La présente critique ne porte que sur l'épisode 1 de la série : "Le Sang de la Lune".

"Le Vent des Dieux" est la série qui a prolongé la réputation de Patrick Cothias, initialement connu pour "Masquerouge" et "Les Sept Vies de l'Epervier". Son goût pour la grande histoire se porte ici sur le Japon plus ou moins traditionnel des samouraïs, des daimyôs et des shôguns, à une époque laissée volontairement dans le flou ("Dans un temps très ancien"...). Le série a beaucoup contribué à soutenir l'intérêt pour le "Cool Japan" et ses produits dérivés.

On peut distinguer chez Cothias la dramaturgie, l'adossement historique et les penchants de l'écriture.

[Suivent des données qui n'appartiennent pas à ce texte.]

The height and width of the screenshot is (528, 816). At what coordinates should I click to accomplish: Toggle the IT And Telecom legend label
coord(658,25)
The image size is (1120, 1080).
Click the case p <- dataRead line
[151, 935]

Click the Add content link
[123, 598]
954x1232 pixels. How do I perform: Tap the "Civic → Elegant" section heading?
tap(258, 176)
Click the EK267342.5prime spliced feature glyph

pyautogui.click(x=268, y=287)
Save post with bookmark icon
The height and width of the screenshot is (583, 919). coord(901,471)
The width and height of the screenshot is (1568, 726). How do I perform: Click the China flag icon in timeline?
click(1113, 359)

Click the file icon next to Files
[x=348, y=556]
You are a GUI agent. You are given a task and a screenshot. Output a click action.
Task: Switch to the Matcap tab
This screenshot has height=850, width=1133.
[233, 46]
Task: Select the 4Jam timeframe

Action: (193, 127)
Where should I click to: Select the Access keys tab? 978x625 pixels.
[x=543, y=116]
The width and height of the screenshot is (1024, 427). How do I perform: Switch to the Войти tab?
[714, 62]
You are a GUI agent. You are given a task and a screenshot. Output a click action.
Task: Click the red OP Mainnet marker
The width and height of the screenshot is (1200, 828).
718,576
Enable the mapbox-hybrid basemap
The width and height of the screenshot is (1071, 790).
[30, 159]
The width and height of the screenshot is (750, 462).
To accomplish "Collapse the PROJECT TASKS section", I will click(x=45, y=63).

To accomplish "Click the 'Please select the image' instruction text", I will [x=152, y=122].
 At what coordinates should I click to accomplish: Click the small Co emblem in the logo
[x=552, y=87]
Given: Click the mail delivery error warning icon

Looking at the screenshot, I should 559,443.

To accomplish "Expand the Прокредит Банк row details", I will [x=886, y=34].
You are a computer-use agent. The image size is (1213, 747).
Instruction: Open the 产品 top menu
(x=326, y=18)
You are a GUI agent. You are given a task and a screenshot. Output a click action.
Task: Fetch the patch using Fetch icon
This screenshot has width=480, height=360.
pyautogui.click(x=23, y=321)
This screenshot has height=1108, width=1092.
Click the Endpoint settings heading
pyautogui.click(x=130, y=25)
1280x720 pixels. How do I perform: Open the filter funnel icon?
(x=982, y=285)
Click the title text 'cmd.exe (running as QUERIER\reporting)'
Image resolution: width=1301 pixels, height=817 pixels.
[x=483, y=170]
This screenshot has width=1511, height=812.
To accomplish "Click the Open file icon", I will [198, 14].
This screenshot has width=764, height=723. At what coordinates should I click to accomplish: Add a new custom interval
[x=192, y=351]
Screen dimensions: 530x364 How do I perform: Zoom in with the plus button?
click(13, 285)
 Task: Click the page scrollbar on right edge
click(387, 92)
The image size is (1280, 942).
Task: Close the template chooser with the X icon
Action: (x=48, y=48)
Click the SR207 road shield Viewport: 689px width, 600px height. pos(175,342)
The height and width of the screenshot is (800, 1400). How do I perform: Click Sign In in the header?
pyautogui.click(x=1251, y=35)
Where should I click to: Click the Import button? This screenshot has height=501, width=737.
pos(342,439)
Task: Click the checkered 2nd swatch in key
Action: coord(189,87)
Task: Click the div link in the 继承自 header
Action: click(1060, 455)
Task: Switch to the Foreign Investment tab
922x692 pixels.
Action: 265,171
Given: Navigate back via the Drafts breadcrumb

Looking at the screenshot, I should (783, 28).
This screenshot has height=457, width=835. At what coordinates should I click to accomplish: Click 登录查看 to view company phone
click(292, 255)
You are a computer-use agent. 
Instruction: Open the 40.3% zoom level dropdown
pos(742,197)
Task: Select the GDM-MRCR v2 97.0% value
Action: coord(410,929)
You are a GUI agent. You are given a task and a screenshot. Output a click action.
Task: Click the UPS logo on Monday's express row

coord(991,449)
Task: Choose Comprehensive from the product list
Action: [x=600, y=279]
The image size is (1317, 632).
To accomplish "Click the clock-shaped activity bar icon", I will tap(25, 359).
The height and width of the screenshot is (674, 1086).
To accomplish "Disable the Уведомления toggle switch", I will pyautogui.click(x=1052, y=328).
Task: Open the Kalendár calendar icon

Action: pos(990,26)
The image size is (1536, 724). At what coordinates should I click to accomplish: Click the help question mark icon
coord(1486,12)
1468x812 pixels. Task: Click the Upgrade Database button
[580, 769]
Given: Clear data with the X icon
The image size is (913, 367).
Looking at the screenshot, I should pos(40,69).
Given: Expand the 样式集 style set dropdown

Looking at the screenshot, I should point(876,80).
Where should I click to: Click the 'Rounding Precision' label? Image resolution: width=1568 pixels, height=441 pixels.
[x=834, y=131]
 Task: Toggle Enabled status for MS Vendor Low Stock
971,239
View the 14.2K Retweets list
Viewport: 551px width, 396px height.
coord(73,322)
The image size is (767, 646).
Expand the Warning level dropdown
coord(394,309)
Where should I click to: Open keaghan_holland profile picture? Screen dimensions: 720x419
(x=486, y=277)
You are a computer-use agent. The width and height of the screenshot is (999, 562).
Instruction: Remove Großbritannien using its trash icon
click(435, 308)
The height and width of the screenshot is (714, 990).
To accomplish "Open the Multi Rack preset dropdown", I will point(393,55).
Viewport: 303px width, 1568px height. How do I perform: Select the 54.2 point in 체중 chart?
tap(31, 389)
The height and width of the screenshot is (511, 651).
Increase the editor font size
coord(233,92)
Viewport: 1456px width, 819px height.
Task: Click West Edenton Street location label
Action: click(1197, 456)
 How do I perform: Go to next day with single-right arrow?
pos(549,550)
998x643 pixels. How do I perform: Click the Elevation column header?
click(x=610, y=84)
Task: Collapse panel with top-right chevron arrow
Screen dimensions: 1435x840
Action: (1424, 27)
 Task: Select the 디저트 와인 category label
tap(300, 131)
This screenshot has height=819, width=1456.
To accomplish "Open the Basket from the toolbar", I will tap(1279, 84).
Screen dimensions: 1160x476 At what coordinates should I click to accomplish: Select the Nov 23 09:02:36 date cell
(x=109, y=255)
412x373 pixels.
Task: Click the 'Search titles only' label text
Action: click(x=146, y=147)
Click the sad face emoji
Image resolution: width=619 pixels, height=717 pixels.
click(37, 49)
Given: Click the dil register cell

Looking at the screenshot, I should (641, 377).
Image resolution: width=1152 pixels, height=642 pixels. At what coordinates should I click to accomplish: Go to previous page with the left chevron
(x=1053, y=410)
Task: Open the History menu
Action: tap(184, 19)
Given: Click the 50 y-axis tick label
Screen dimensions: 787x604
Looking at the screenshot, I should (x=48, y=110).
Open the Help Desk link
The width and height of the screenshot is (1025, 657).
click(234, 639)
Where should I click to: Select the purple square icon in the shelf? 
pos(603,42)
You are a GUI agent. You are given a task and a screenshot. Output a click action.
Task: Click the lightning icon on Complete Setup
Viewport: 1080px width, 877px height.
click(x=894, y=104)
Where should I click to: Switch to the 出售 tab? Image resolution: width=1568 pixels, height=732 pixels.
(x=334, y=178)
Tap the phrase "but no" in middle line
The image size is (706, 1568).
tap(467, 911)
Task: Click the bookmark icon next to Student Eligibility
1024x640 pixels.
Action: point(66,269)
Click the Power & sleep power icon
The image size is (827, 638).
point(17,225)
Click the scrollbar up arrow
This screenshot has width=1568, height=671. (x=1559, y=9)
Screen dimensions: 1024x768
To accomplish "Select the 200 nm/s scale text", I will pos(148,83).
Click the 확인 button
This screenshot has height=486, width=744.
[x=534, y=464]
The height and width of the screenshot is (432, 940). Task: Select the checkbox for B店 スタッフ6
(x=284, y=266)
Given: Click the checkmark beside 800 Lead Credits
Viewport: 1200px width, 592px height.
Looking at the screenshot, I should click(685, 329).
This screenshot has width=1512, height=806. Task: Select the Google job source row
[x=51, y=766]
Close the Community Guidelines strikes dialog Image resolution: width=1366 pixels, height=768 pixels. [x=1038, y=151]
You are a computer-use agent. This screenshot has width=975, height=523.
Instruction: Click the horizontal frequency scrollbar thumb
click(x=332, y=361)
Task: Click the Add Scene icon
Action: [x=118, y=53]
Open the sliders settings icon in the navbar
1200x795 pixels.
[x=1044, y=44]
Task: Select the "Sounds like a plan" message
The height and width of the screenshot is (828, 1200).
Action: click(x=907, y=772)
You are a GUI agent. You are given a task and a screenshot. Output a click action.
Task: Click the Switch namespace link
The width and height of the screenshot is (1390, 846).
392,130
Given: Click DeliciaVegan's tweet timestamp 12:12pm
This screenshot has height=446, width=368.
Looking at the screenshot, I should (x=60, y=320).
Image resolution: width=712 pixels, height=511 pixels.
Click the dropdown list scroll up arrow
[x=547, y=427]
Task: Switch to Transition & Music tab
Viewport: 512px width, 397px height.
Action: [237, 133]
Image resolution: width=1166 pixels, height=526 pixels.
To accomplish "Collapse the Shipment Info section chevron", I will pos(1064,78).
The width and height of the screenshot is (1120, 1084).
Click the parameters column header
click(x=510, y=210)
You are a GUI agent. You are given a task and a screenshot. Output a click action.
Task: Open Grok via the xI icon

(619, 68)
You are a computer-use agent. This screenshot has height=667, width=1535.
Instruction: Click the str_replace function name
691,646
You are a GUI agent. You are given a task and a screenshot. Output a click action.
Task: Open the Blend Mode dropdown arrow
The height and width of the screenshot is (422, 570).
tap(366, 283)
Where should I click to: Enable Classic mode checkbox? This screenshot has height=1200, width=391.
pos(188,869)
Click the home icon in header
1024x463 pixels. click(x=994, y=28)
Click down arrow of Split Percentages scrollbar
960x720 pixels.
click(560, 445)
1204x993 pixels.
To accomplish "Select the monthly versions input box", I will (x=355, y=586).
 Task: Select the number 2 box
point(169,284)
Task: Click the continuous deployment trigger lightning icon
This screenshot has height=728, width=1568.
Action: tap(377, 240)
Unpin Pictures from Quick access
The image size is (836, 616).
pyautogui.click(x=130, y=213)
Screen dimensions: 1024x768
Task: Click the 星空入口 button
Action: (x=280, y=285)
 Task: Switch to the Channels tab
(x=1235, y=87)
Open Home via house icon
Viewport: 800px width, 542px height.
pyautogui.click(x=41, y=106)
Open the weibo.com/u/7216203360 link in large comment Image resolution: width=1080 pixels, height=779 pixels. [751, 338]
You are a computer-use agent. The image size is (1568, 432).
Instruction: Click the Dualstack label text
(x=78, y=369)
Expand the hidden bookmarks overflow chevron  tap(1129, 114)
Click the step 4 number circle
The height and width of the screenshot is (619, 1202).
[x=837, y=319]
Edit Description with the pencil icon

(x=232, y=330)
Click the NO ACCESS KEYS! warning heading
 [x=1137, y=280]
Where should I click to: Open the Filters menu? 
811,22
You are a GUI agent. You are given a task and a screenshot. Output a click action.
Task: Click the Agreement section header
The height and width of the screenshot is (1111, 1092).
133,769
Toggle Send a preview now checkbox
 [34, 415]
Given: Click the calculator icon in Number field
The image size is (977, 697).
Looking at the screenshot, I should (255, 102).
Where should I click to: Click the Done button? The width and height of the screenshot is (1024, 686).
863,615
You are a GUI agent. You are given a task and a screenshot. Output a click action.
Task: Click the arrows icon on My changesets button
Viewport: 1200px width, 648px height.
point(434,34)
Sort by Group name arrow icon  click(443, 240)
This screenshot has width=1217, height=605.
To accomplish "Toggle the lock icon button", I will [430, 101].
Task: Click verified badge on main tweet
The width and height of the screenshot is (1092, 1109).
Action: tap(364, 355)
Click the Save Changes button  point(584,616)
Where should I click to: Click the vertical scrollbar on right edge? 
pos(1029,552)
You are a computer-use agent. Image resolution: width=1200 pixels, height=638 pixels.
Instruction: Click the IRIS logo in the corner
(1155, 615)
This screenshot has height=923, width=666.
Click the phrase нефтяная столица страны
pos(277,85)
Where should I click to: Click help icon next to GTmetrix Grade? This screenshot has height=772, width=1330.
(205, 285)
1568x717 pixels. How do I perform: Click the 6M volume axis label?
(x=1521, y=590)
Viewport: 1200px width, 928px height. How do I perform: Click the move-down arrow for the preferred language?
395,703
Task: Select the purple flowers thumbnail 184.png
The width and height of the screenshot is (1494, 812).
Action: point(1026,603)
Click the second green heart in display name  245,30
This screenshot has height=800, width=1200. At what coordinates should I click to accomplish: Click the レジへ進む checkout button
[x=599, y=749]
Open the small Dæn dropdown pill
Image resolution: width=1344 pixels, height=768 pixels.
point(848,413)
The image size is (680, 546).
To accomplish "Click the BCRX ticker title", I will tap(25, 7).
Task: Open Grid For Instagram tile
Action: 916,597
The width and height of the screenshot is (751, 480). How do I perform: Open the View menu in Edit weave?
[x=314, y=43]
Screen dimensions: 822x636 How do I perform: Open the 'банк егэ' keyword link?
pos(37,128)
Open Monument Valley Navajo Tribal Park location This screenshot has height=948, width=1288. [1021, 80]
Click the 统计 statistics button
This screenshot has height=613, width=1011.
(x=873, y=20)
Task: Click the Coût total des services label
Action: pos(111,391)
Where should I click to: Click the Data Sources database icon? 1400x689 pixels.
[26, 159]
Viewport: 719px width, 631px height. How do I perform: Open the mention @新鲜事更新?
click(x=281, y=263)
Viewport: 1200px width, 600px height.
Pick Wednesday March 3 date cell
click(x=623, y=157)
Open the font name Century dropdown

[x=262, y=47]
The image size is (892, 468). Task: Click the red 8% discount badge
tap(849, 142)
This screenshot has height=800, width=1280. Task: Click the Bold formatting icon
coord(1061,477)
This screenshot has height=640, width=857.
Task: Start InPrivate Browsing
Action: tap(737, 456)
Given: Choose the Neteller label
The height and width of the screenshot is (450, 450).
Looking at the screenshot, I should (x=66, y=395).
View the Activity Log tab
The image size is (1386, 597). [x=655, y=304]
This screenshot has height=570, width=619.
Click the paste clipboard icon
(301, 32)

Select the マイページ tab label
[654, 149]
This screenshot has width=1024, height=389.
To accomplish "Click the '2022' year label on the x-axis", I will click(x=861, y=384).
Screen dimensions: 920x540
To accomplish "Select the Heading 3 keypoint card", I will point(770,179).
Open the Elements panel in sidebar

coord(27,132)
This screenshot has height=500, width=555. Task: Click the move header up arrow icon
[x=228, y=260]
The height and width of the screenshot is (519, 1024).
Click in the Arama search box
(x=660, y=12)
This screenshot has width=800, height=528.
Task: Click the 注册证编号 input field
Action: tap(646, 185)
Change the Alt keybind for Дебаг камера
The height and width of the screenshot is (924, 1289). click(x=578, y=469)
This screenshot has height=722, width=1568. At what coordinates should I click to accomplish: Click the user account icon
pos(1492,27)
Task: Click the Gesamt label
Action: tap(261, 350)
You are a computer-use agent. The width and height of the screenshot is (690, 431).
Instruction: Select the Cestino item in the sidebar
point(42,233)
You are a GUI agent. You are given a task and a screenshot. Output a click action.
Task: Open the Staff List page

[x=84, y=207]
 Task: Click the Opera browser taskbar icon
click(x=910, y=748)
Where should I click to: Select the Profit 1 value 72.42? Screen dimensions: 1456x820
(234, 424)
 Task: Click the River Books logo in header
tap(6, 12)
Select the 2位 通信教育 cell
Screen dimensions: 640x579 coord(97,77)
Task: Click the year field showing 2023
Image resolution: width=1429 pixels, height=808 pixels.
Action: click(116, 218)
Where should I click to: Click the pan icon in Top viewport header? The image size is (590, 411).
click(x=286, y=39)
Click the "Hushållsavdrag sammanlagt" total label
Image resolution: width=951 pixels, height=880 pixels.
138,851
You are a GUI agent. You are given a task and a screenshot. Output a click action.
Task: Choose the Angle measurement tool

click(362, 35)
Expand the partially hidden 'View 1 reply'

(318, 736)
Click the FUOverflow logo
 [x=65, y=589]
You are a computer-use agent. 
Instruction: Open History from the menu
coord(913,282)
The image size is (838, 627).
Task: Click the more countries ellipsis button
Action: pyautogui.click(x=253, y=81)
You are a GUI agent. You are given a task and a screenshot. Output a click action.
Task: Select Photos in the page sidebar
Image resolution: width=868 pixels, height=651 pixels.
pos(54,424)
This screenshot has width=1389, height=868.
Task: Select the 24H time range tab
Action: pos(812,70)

Côté dramaturgie, le canevas est celui de l'émergence d'un héros moralement clair et probe (planches 17 et 18) dans le contexte troublé des révoltes et des conflits de personnes de ce Japon assez mal daté. Dès le début, on situe bien les rapports de force entre détenteurs de pouvoir, traîtres en puissance, honnêtes combattants plus ou moins bornés (et bernés). L'âme féminine de la série apparaît assez tôt. L'intérêt dans cet épisode est de voir se profiler, sous le premier degré de la narration (la répression d'une révolte paysanne), une configuration plus louche qui empeste le complot, la trahison et des règlements de comptes à venir. De ce côté-là, l'action captive bien l'attention, et on attend la suite avec impatience. Les personnages sont de tempéraments variés, mais leurs disparités de caractères sont moins marquées lorsqu'on passe aux seconds rôles : des combattants scrupuleux soucieux d'appliquer à leur manière les règles du Bushido (code d'honneur des samouraïs). (Planches 18, 20, 39 à 43).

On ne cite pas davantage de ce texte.